HTML entities not decoded
Comparing these two files:
- /dkpro-c4corpus-boilerplate/BoilerplateEvaluationOnCleanEval/JusText_Java_Defaults_CleanEvalHTMLTestSubset/105.txt
- /dkpro-c4corpus-boilerplate/BoilerplateEvaluationOnCleanEval/JusText_Python_Defaults_CleanEvalHTMLTestSubset/105.txt
It appears that the Python program is dropping entities, but not decoding some other such as <. The gold standard doesn't include any HTML entities, naturally. I'd argue that the correct approach is to decode all HTML entities and convert them to their equivalent Unicode character, even though this is different from what the original Python program did.
+1 ;)
I've submitted a fix for this. When the full CleanEval corpus is re-run, I'd suggest having it generate the minimal HTML tags, since the tags are included in the gold standard.

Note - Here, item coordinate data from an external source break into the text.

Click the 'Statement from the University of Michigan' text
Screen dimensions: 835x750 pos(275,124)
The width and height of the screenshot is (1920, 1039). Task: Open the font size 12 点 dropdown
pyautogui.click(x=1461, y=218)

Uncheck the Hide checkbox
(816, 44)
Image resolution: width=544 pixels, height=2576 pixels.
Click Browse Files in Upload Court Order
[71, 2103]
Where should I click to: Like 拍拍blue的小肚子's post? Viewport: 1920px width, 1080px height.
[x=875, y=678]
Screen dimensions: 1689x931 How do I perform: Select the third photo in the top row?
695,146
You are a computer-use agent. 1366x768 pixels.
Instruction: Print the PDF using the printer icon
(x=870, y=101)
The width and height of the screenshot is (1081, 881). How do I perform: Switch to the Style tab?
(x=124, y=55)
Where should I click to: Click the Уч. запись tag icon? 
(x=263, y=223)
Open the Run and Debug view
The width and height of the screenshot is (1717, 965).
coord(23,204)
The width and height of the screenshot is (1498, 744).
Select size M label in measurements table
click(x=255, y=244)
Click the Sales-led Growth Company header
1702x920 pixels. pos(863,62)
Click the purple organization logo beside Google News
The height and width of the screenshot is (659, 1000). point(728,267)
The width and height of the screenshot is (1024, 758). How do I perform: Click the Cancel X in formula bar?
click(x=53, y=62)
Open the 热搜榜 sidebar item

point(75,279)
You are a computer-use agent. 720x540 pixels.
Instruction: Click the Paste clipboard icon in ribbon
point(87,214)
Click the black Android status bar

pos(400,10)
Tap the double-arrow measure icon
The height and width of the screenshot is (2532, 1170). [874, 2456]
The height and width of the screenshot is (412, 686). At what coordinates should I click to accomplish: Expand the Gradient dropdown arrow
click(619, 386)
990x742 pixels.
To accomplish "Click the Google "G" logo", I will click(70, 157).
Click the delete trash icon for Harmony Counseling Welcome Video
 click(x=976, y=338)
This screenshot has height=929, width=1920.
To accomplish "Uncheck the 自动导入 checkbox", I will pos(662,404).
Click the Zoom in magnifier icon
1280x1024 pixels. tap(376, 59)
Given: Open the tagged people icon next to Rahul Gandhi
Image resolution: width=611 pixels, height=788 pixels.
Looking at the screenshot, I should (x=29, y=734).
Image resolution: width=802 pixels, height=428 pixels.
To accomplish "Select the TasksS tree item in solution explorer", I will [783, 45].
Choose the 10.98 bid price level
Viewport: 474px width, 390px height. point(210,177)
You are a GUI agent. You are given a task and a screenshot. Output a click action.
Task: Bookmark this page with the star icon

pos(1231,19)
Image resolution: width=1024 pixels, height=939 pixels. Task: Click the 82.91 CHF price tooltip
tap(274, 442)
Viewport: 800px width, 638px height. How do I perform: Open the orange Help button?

I'm going to revise my opinion about the "correct approach" and turn it into a question. The gold standard doesn't entity encode less than (<) or ampersand (&) characters which means that it's not legal X(HT)ML (but it also uses made up tags like <l> for lists), so there's a tension between doing what is useful for comparison with the gold standard and doing what's most convenient for consumers.
It's pretty clear that the text mode should be fully decoded, but should the minimal HTML mode match the gold standard or produce legal XML? Is a third mode needed?